OBJECTIVE: Rewrite the records below with every "GUI agent" changed to "desktop agent", keeping everything else the same.

DATA SECTION:

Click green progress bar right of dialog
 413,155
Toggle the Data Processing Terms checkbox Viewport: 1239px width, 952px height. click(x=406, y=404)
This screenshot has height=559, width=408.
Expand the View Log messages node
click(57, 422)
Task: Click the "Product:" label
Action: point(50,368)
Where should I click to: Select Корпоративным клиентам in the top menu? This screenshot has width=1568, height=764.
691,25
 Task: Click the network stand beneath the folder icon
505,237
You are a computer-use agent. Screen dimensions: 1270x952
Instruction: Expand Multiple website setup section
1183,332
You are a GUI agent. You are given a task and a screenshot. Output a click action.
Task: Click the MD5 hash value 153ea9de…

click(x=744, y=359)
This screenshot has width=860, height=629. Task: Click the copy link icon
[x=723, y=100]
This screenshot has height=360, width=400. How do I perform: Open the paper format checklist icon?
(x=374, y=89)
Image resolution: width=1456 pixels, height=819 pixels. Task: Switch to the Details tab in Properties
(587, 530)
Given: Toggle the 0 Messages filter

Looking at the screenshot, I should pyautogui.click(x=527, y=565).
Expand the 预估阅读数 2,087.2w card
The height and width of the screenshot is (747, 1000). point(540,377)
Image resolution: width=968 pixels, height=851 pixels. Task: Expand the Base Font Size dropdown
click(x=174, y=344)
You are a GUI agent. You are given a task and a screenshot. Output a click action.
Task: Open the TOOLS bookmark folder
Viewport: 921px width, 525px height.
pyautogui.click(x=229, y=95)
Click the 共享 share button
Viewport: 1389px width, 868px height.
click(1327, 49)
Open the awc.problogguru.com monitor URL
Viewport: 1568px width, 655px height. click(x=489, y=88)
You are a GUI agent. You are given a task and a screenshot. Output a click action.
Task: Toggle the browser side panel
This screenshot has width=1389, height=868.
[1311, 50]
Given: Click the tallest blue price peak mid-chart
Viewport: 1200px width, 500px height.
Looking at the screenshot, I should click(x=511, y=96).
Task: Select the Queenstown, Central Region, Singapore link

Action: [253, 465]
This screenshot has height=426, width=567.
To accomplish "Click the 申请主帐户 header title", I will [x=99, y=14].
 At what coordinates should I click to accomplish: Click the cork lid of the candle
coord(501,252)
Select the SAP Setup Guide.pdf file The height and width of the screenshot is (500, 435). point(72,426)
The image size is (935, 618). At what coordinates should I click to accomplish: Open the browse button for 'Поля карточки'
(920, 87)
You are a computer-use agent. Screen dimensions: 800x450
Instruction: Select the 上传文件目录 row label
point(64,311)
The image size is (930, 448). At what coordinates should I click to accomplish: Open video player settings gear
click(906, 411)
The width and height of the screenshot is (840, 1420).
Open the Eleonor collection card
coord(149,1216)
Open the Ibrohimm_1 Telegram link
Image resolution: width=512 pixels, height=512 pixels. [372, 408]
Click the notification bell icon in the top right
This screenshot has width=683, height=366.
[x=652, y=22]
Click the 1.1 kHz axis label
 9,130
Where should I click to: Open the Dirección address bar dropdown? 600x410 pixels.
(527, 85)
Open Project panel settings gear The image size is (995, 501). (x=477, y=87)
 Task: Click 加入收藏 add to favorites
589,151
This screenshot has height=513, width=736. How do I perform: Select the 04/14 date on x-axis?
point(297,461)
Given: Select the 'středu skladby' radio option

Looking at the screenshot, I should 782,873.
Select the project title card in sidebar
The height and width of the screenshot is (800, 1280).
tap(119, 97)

SOLUTION:
Click green progress bar right of dialog
 413,155
Toggle the Data Processing Terms checkbox Viewport: 1239px width, 952px height. click(x=406, y=404)
This screenshot has height=559, width=408.
Expand the View Log messages node
click(57, 422)
Task: Click the "Product:" label
Action: point(50,368)
Where should I click to: Select Корпоративным клиентам in the top menu? This screenshot has width=1568, height=764.
691,25
 Task: Click the network stand beneath the folder icon
505,237
You are a computer-use agent. Screen dimensions: 1270x952
Instruction: Expand Multiple website setup section
1183,332
You are a desktop agent. You are given a task and a screenshot. Output a click action.
Task: Click the MD5 hash value 153ea9de…

click(x=744, y=359)
This screenshot has width=860, height=629. Task: Click the copy link icon
[x=723, y=100]
This screenshot has height=360, width=400. How do I perform: Open the paper format checklist icon?
(x=374, y=89)
Image resolution: width=1456 pixels, height=819 pixels. Task: Switch to the Details tab in Properties
(587, 530)
Given: Toggle the 0 Messages filter

Looking at the screenshot, I should pyautogui.click(x=527, y=565).
Expand the 预估阅读数 2,087.2w card
The height and width of the screenshot is (747, 1000). point(540,377)
Image resolution: width=968 pixels, height=851 pixels. Task: Expand the Base Font Size dropdown
click(x=174, y=344)
You are a desktop agent. You are given a task and a screenshot. Output a click action.
Task: Open the TOOLS bookmark folder
Viewport: 921px width, 525px height.
pyautogui.click(x=229, y=95)
Click the 共享 share button
Viewport: 1389px width, 868px height.
click(1327, 49)
Open the awc.problogguru.com monitor URL
Viewport: 1568px width, 655px height. click(x=489, y=88)
You are a desktop agent. You are given a task and a screenshot. Output a click action.
Task: Toggle the browser side panel
This screenshot has width=1389, height=868.
[1311, 50]
Given: Click the tallest blue price peak mid-chart
Viewport: 1200px width, 500px height.
Looking at the screenshot, I should click(x=511, y=96).
Task: Select the Queenstown, Central Region, Singapore link

Action: [253, 465]
This screenshot has height=426, width=567.
To accomplish "Click the 申请主帐户 header title", I will [x=99, y=14].
 At what coordinates should I click to accomplish: Click the cork lid of the candle
coord(501,252)
Select the SAP Setup Guide.pdf file The height and width of the screenshot is (500, 435). point(72,426)
The image size is (935, 618). At what coordinates should I click to accomplish: Open the browse button for 'Поля карточки'
(920, 87)
You are a computer-use agent. Screen dimensions: 800x450
Instruction: Select the 上传文件目录 row label
point(64,311)
The image size is (930, 448). At what coordinates should I click to accomplish: Open video player settings gear
click(906, 411)
The width and height of the screenshot is (840, 1420).
Open the Eleonor collection card
coord(149,1216)
Open the Ibrohimm_1 Telegram link
Image resolution: width=512 pixels, height=512 pixels. [372, 408]
Click the notification bell icon in the top right
This screenshot has width=683, height=366.
[x=652, y=22]
Click the 1.1 kHz axis label
 9,130
Where should I click to: Open the Dirección address bar dropdown? 600x410 pixels.
(527, 85)
Open Project panel settings gear The image size is (995, 501). (x=477, y=87)
 Task: Click 加入收藏 add to favorites
589,151
This screenshot has height=513, width=736. How do I perform: Select the 04/14 date on x-axis?
point(297,461)
Given: Select the 'středu skladby' radio option

Looking at the screenshot, I should 782,873.
Select the project title card in sidebar
The height and width of the screenshot is (800, 1280).
tap(119, 97)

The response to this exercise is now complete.